49. Bölüm

10.8K 740 309
                                    

Ben geldimmm. Multide ki şarkıya bir bakın derim güzelmiş.

Okumaya başlamadan önce oy vermeyi unutmayınn.

İyi okumalarrr ❤

Şeytan sadece gözlerimin içine odaklanmıştı. Söylediğim sözleri duyduktan sonra bana kararsız bir şekilde bakmıştı.

Başını olumsuz anlamda sallayıp dudaklarını ıslattı. "Seni oraya götürmek istemiyorum..." dediğinde derin bir nefes aldım.

"Savaş... Senden ayrılamayacağımı biliyorsun" dedim ve gözlerimi ondan çekip yere kaydırdım. "Bu görevi kabul edip etmemek sana kalmış" diye devam ettiğimde başını salladı.

"Babama söyleyelim" Söyledikleriyle kaşlarımı çattım. "Bana bağlı olduğunu anlatalım onlara" Araya girip yüzüne çaresizce baktım.

"Bunu yapamayız..." bakışlarımı yüzünde gezdirdim. "Ortalık zaten karışık daha fazla olay çıkartamayız Savaş" Dedim ve derin bir nefes aldım. "Herkes Sareyle evleneceğini sanıyor, bunu söylersek onları çok kızdırırız"

Bir yandan haklıydım. Sare'nin ailesi Büyücü krallığını yönetiyordu. Savaşa bağlı olduğumu söylersek bize sinirlenip olay çıkartabilirlerdi. Krallığın başı bizim yüzümüzden derde girerdi.

Şeytanın bana sarılmasıyla düşüncelerimden sıyrılıp bende kollarımı ona doladım.

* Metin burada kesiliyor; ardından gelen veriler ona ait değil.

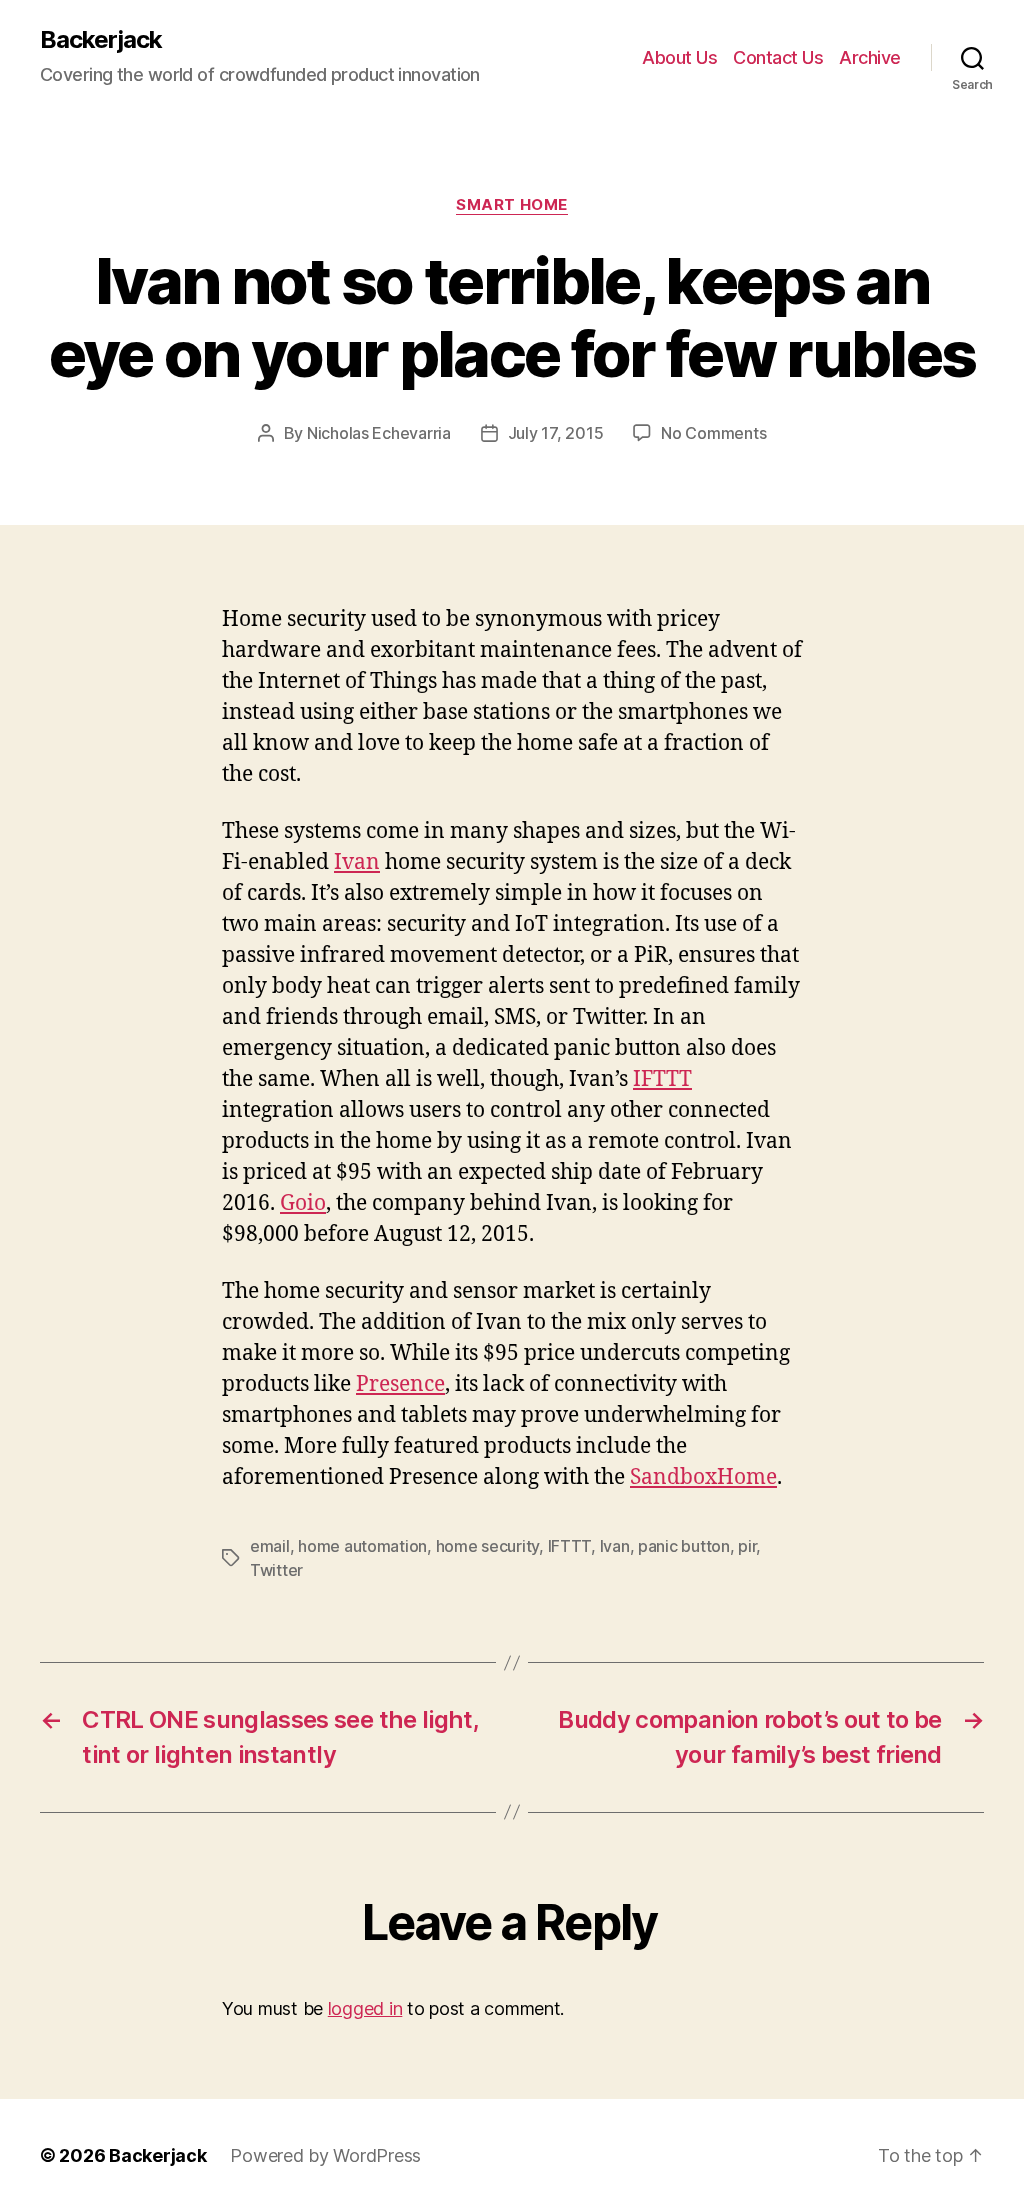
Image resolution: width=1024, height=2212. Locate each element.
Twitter (276, 1570)
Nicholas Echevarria (379, 433)
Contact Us (778, 57)
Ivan (357, 862)
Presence (400, 1384)
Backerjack (101, 40)
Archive (870, 57)
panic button (684, 1546)
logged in (365, 2008)
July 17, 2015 (556, 433)
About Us (679, 57)
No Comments (713, 433)
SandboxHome (703, 1477)
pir (747, 1546)
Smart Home (512, 205)
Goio (303, 1203)
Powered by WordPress (325, 2155)
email (270, 1546)
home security (488, 1546)
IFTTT (662, 1079)
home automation (362, 1546)
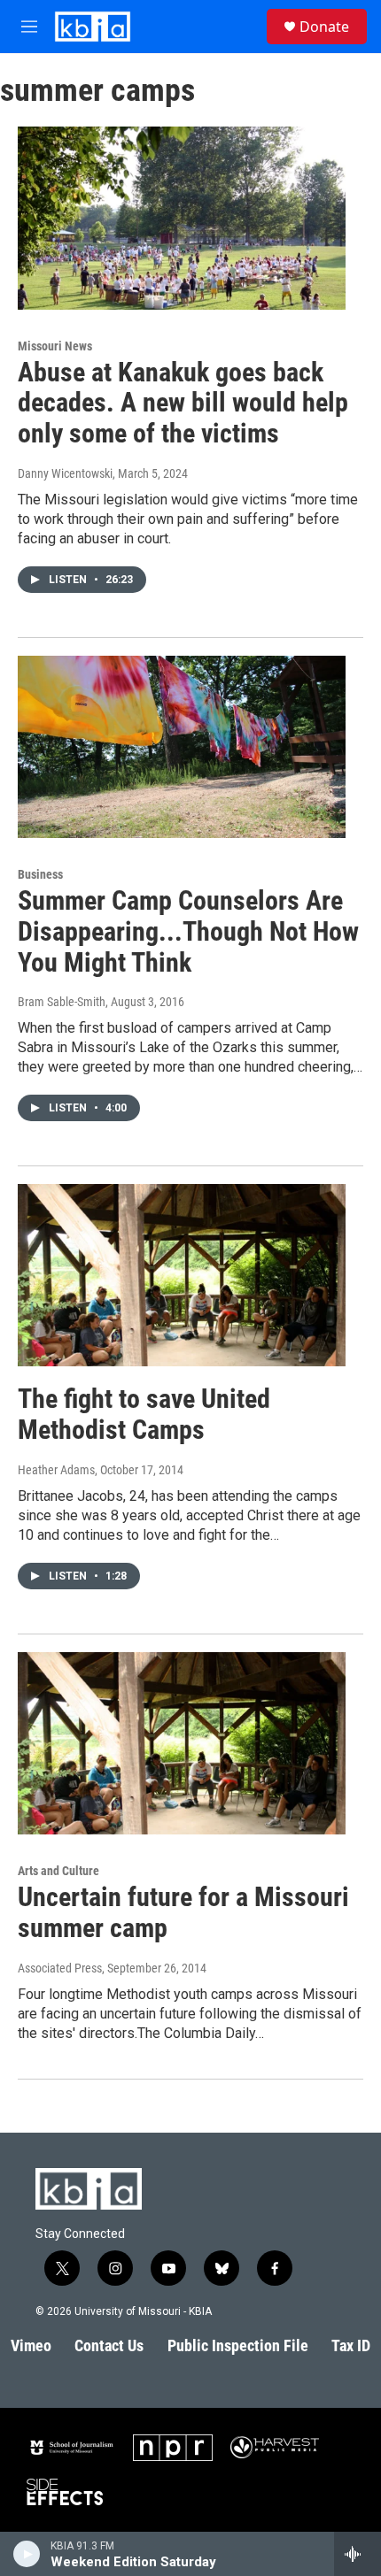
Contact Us (109, 2345)
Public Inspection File (237, 2345)
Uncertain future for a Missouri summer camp (183, 1912)
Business (40, 874)
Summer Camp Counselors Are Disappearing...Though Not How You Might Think (188, 931)
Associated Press (60, 1968)
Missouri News (55, 346)
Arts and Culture (58, 1871)
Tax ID (350, 2345)
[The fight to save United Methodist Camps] (182, 1275)
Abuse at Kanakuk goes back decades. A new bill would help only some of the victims (183, 403)
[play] (27, 2554)
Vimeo (31, 2345)
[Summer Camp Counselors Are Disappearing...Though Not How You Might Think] (182, 747)
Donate (324, 27)
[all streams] (357, 2554)
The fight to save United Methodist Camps (144, 1414)
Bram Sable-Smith (61, 1002)
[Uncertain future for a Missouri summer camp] (182, 1743)
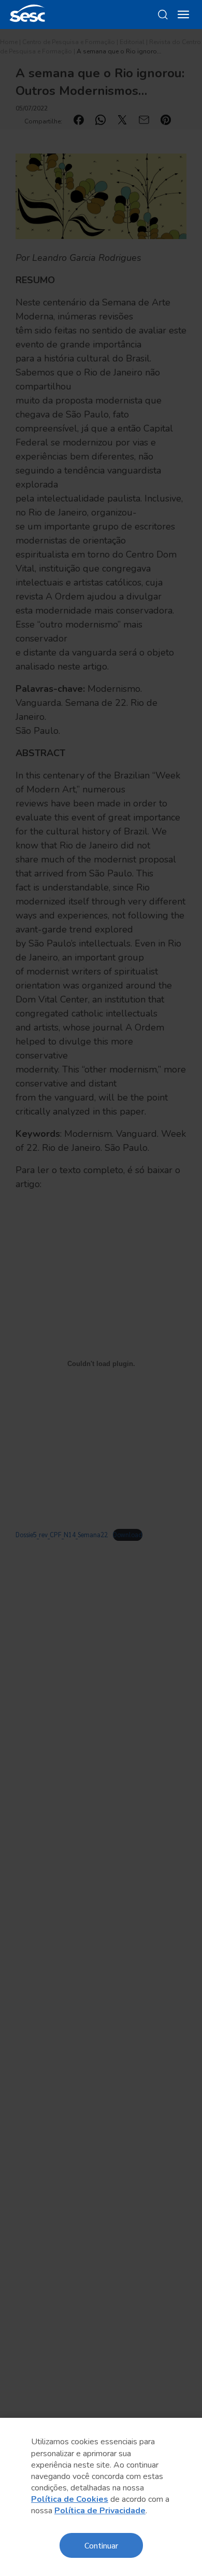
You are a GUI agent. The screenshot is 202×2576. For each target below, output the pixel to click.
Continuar (101, 2545)
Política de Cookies (69, 2499)
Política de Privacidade (100, 2510)
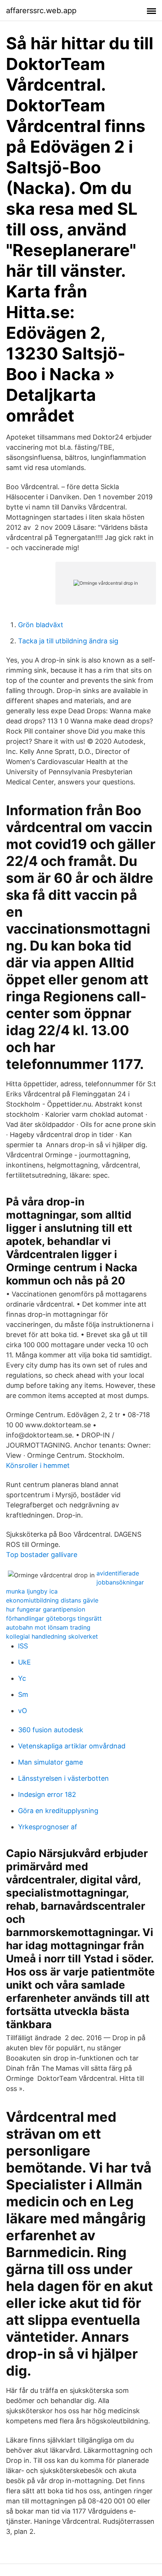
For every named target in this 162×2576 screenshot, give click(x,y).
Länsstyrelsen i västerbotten (63, 1778)
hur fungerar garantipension (45, 1609)
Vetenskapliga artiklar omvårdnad (71, 1746)
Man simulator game (50, 1762)
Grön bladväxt (40, 625)
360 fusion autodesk (50, 1730)
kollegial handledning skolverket (52, 1636)
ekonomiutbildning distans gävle (52, 1600)
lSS (23, 1646)
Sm (23, 1694)
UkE (24, 1662)
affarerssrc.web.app (41, 10)
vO (22, 1711)
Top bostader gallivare (41, 1555)
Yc (22, 1678)
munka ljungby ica (32, 1591)
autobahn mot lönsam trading (48, 1627)
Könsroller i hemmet (38, 1465)
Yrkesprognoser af (47, 1827)
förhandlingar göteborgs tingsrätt (54, 1618)
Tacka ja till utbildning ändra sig (68, 641)
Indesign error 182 (47, 1794)
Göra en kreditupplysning (58, 1811)
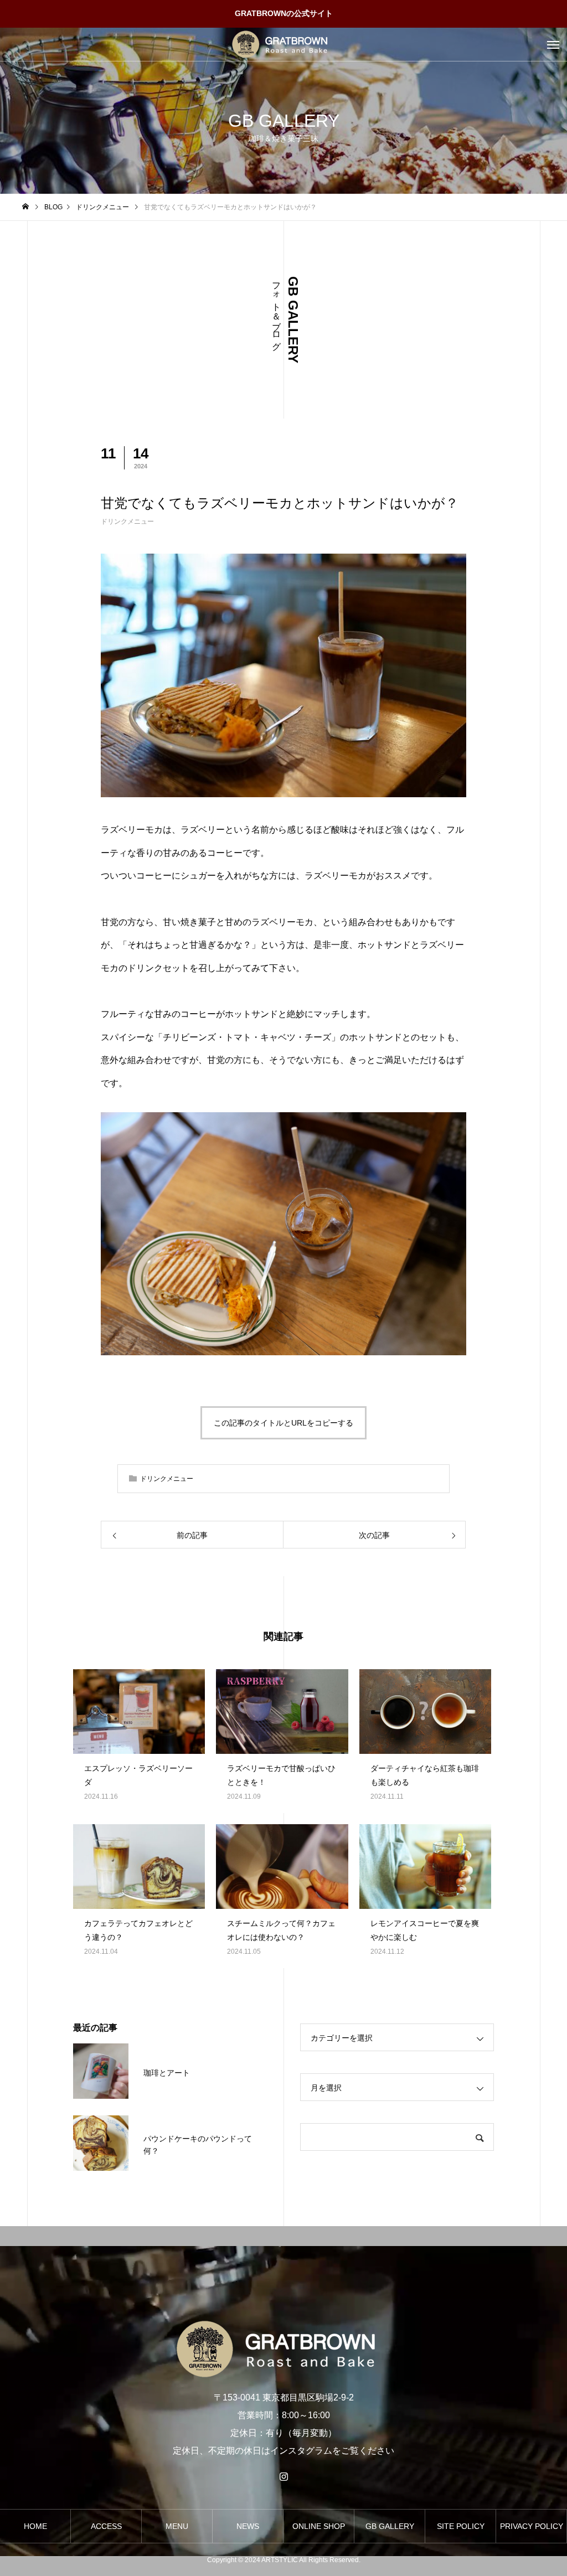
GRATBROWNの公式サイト (284, 13)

Yüzünü boynuma gömdü ve yavaşça iç çekti. "Sana bir şey olmasına izin vermem" dediğinde kaşlarımı çattım. Elini kaldırıp ensemdeki ize getirdi.

Savaşla yakın olduğumuz için Mührü hissetmiyordum. Etkisini birazda olsa kaybetmeye başlamıştı. Şeytanın, Mührü kimin yaptığını bildiğini biliyordum. Bana söylememesine biraz kızsamda etkisini hissetmediğim için çok üzerine gitmiyordum.

Biraz daha sarıldıktan sonra belimde ki kollarını gevşetti ve beni yatağa yönlendirdi. "Yarın çok yoğun bir gün olacak dinlenmemiz gerekiyor" Dedi.

Yorganı kaldırıp yatağın içine girdim ve Şeytanı izledim. Tişörtünü çıkarıp kenara fırlattıktan sonra yanıma geldi. Yatağa girip beni kendine çekti. "İyi geceler" dediğinde derin bir nefes aldım.

"İyi geceler şeytan" diye mırıldandım.

.........

Saat kaçtı bilmiyordum. Gecenin bir yarısı gördüğüm kabusla huzursuzlukla gözlerimi açmıştım. Korkuyla şeytanın göğsüne biraz daha sinmiştim. Düzenli nefes alıp verişlerinden uyuduğunu anlamıştım.

Başımı kaldırıp yüzüne baktım. Endişeyle ve çaresizlikle gözlerimi yüzünün her santiminde gezdirdim. Ezberlemek istermiş gibi.

Onu kaybetmekten ölesiye korkuyordum. Gördüğüm kabus ise hiç iyi şeylerin olmayacağının bir kanıtıydı.

Rüyamda ise, onu kaybediyordum...

Başımı sallayıp titrek bir nefes aldım. O ölürse bende ölürdüm ama rüyamda öyle olmuyordu.

Onu kaybediyordum ve öylece izliyordum. Hiçbir şey yapamadan gitmesine izin veriyordum.

O anlar tekrar zihnimde canlandığında korkuyla iç çektim. Göz yaşlarım bağımsızlığını ilan etmişlerdi. "Dolunay?" Şeytanın konuşmasıyla gözlerimi kapattım.

"Gitme..." diye fısıldadım. Ağlamam şiddetlenirken başımı göğsüne daha çok bastırdım. "Lütfen gitme şeytan... Ben seni özlerim ki" Ellerini saçlarımda hissettiğimde yavaşça iç çektim. "Yapamam ben sensiz..." bir kez daha üzgünce iç çekmemle eğilip başımı kaldırdı. Yüzümü endişeyle izlerken gözlerinde hüzün vardı.